Collected data entries
:::

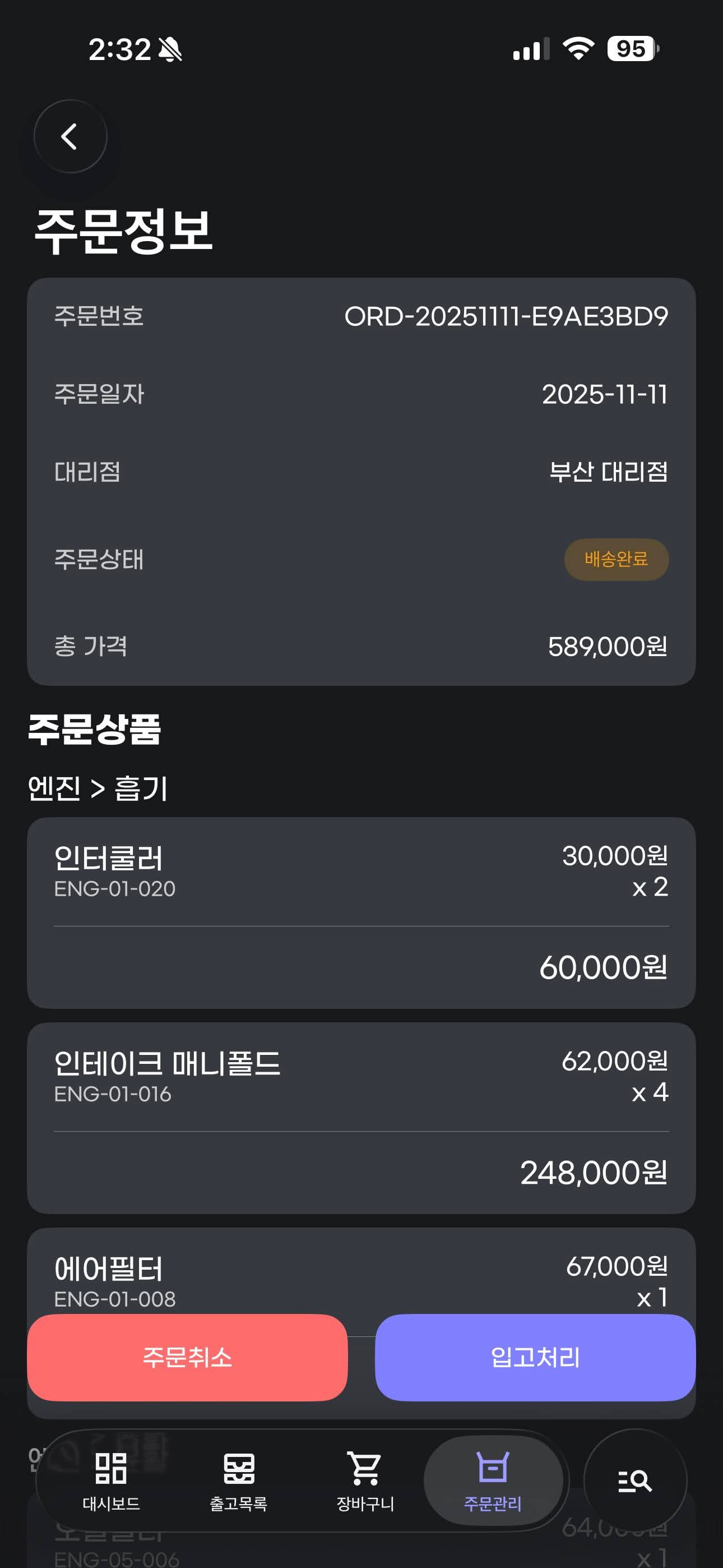Tap the cellular signal bars icon

[531, 49]
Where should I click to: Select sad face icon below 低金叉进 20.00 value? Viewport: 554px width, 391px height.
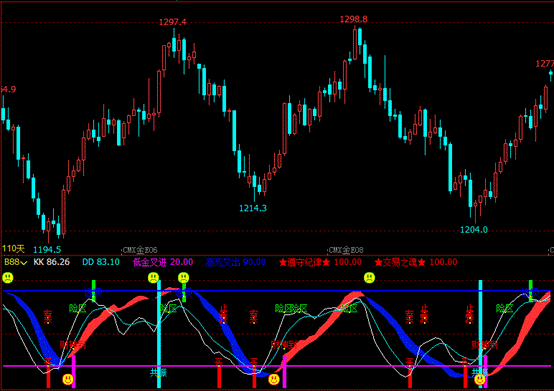tap(183, 278)
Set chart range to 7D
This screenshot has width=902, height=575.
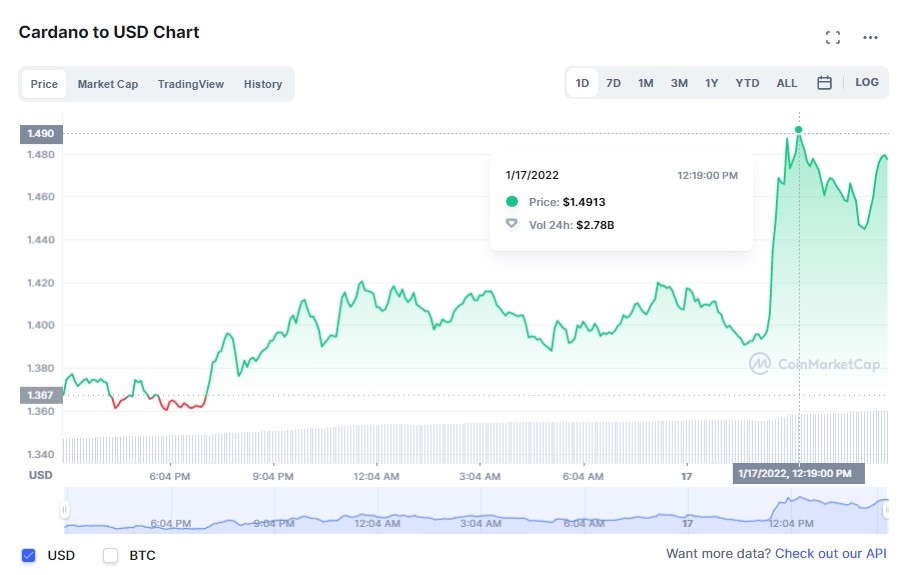click(614, 83)
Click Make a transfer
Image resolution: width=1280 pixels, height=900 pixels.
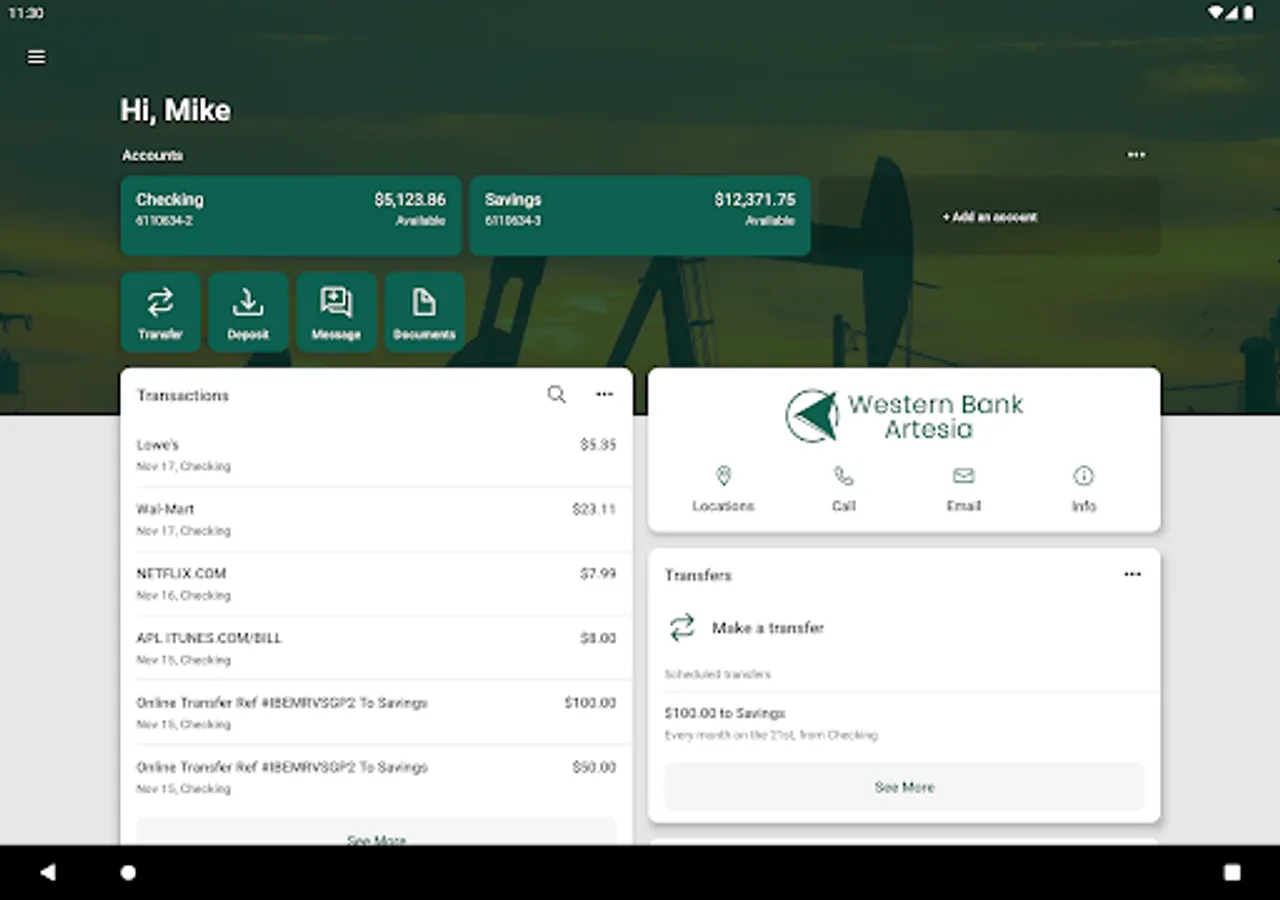click(x=767, y=628)
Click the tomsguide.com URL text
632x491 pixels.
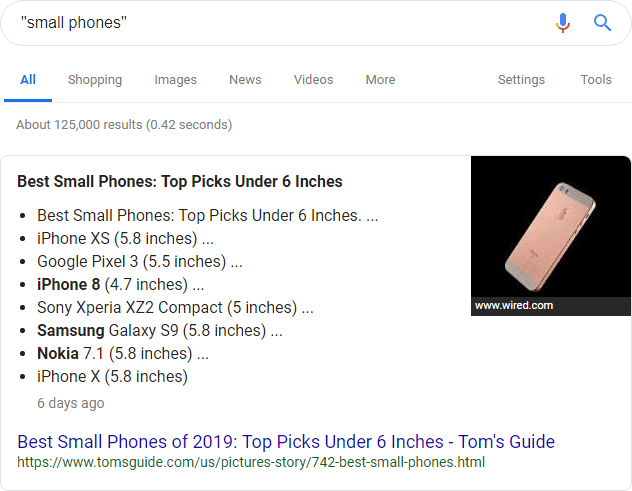(251, 462)
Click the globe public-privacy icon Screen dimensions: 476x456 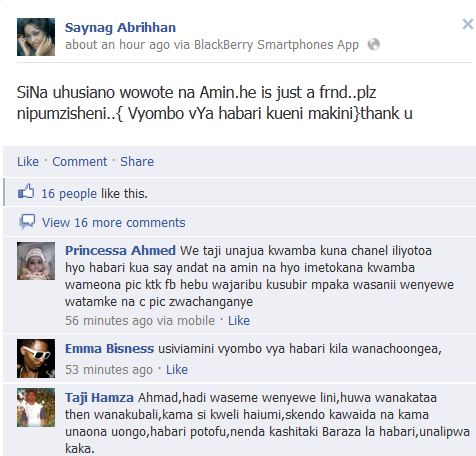point(374,44)
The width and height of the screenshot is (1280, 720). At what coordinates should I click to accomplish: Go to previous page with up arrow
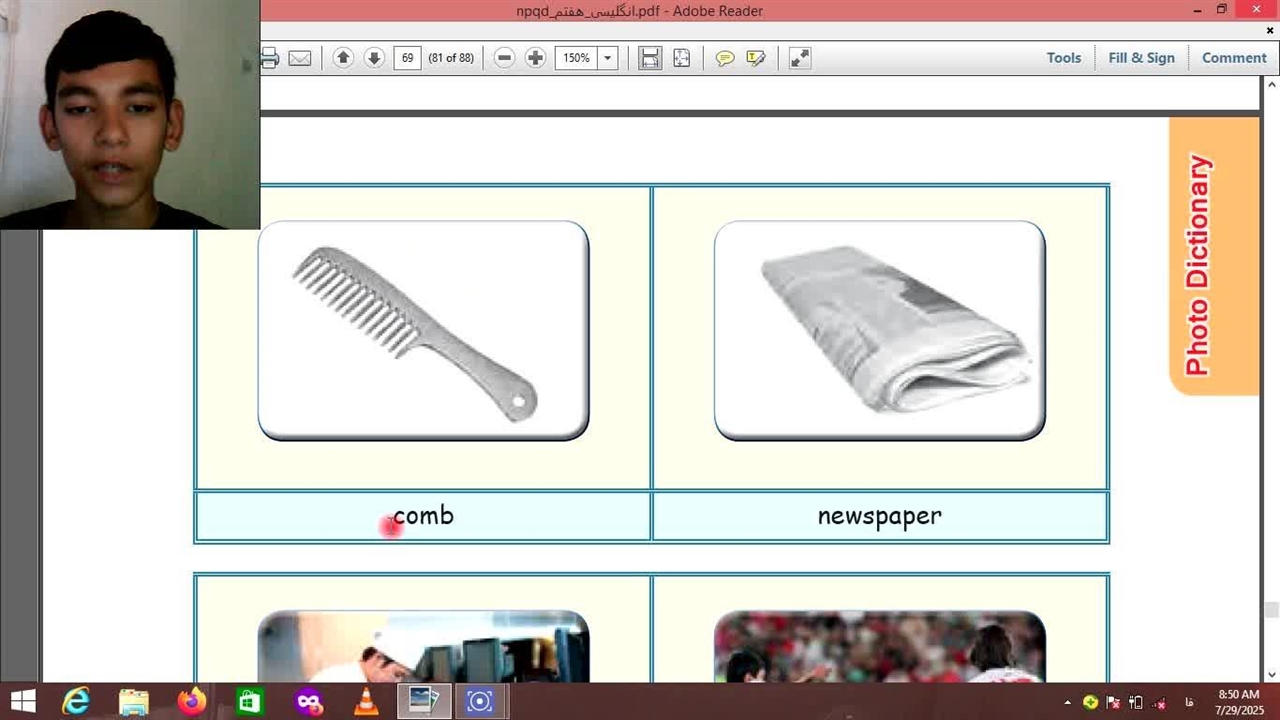(x=343, y=58)
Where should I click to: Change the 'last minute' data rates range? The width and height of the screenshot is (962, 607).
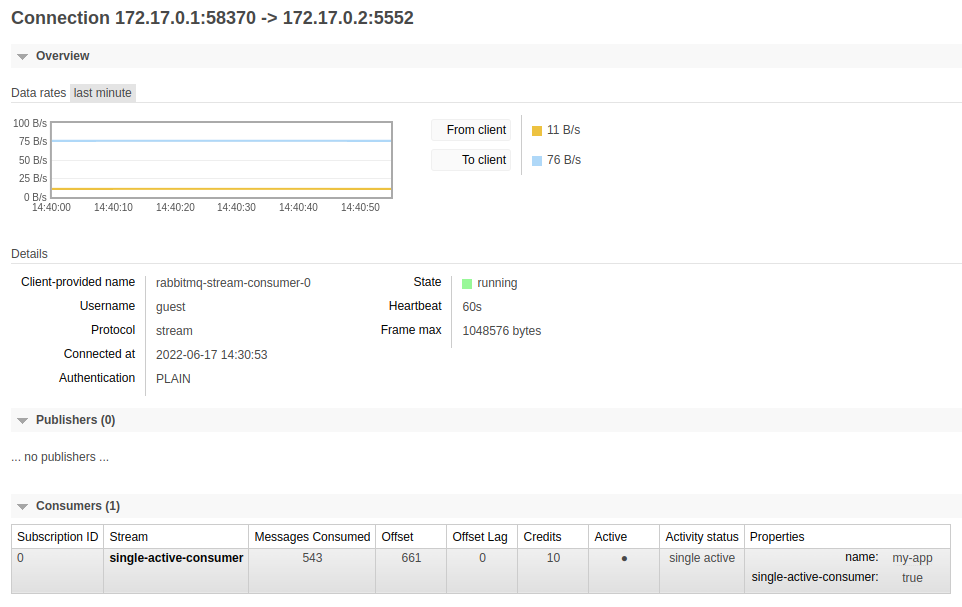coord(102,93)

:::

WHAT YOU HAVE TO DO: Retype, please, exactly the lines that begin with the one containing "Where should I click to: Change" and end at the last line of the entries above, both included, leaving out pictures.

RESULT:
Where should I click to: Change the 'last minute' data rates range? The width and height of the screenshot is (962, 607).
coord(102,93)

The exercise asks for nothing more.